NEWSLETTER

Please keep me up to date about current SWC events & activities.

OUR PARTNERS

“A growing data commons from meaningful bits and pieces”

19.08.2008

Richard Cyganiak

Richard Cyganiak, a researcher at the Digital Enterprise Research Institute (DERI) in Galway, talks about the benefits of semantic web indices, data dictionaries and the similarities between the Linked Data initiative and the Semantic Web's orginal impetus. The interview was led by Andreas Blumauer.

INTERVIEW

Richard, you are working for DERI Galway, the world's largest research institute in the area of the Semantic Web. Tell us a bit about ongoing projects - what are the major efforts at the moment in Galway?

There are lots of fascinating projects going on in DERI, too many to enumerate here, like the Nepomuk project that develops a Semantic Desktop infrastructure that is becoming part of the KDE desktop environment, or the Okkam project which aims at developing an “Entity naming system” for worldwide identifier management, just as we have the Domain Name System (DNS) now.

Semantic Web Indeces and Search Engines

You are involved in a project called Sindice. Sindice is "the" semantic web index. Considering all the different "semantic search engines" out there at the moment, end-user might get confused by this term. What is difference between Sindice and semantic search engines like Hakia or Powerset?

Hakia and Powerset try to address an old problem in a new way: How to find information in a large number of text documents? It's the same problem that Google deals with; but while Google relies on keywords and massive scale, Hakia and Powerset look at the text in a deeper way, trying to “understand” its meaning and extracting facts from the sentences. That's why they can answer natural-language questions, while Google just shows documents that contain certain keywords.

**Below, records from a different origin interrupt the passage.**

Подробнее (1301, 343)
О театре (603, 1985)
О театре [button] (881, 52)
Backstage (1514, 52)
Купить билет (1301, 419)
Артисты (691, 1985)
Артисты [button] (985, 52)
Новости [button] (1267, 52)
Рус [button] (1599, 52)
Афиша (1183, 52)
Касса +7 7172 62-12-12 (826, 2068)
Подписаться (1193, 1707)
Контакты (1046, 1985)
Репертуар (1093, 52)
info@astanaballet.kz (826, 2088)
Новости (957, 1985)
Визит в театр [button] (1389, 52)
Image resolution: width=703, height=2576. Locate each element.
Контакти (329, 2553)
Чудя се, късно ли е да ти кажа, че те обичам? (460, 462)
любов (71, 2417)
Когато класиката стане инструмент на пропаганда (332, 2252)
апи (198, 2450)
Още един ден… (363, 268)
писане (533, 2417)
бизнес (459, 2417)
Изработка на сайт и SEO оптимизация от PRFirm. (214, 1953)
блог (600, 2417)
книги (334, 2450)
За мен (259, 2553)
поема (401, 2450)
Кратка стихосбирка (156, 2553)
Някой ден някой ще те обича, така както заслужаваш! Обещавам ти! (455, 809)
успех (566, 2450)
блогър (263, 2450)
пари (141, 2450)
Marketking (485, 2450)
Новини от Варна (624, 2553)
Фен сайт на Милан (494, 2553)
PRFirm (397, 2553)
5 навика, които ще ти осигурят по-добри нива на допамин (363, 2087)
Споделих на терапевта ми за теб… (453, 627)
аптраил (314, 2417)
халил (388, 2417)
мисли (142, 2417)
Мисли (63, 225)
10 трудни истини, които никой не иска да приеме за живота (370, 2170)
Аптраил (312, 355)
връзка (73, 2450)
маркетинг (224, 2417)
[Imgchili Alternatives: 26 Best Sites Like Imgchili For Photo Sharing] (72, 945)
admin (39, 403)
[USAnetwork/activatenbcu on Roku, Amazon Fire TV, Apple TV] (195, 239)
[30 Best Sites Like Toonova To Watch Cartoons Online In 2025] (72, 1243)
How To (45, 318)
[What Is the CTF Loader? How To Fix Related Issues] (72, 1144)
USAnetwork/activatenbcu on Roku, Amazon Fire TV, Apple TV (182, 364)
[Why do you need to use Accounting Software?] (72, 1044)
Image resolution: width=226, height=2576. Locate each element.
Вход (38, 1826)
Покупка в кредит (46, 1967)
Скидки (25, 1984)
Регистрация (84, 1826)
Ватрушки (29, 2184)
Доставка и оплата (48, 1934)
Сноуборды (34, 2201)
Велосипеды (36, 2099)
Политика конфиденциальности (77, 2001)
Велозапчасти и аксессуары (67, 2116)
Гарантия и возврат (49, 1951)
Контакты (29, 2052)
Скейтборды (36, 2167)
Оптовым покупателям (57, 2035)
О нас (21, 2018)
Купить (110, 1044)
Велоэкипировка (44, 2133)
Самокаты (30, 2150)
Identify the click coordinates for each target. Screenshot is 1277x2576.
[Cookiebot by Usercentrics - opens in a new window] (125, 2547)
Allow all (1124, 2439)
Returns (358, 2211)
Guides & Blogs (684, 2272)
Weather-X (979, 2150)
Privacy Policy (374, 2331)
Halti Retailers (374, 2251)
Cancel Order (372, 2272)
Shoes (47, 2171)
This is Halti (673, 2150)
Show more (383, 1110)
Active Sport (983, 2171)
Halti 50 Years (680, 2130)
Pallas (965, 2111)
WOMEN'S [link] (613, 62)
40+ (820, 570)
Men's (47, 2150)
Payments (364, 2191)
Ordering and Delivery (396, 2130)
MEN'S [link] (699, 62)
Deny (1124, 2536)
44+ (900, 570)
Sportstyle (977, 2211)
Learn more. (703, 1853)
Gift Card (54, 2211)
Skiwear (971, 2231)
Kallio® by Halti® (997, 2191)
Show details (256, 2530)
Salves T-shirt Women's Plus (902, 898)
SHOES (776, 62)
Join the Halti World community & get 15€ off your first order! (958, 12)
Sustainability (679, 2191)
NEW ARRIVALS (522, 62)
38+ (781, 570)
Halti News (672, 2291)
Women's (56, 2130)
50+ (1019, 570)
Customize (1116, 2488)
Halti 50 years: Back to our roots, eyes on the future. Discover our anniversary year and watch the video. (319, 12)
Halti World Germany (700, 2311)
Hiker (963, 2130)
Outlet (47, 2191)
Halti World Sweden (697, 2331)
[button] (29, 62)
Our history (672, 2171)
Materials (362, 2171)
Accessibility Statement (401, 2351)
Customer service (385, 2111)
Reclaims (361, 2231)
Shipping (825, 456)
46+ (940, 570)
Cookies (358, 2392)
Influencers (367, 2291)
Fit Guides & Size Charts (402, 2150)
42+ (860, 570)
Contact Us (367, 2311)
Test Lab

Sindice works differently. We don't look much at the words in web pages. We look at bits and pieces of data that publishers have embedded into their pages. This has become possible thanks to technologies such as microformats, RDF/XML and RDFa. At the moment, only a small fraction of web pages contain these bits of data, but the size of this “Web of Data” is growing. Collecting this data allows us to build a database of assertions published by many different parties. This approach involves much less guesswork than the natural-language approach, but at the same time it limits us to the data explicitly marked up using microformats and RDF.

Another difference is that Sindice is not aimed at end users. We give application developers access to our database by using different APIs. We want them to build exciting new applications using the data that is out there. Our contribution is that we save them the hassle of finding and collecting all this data. At the same time, we analyse the Web of Data to better understand its structure and the technical challenges created by its growth.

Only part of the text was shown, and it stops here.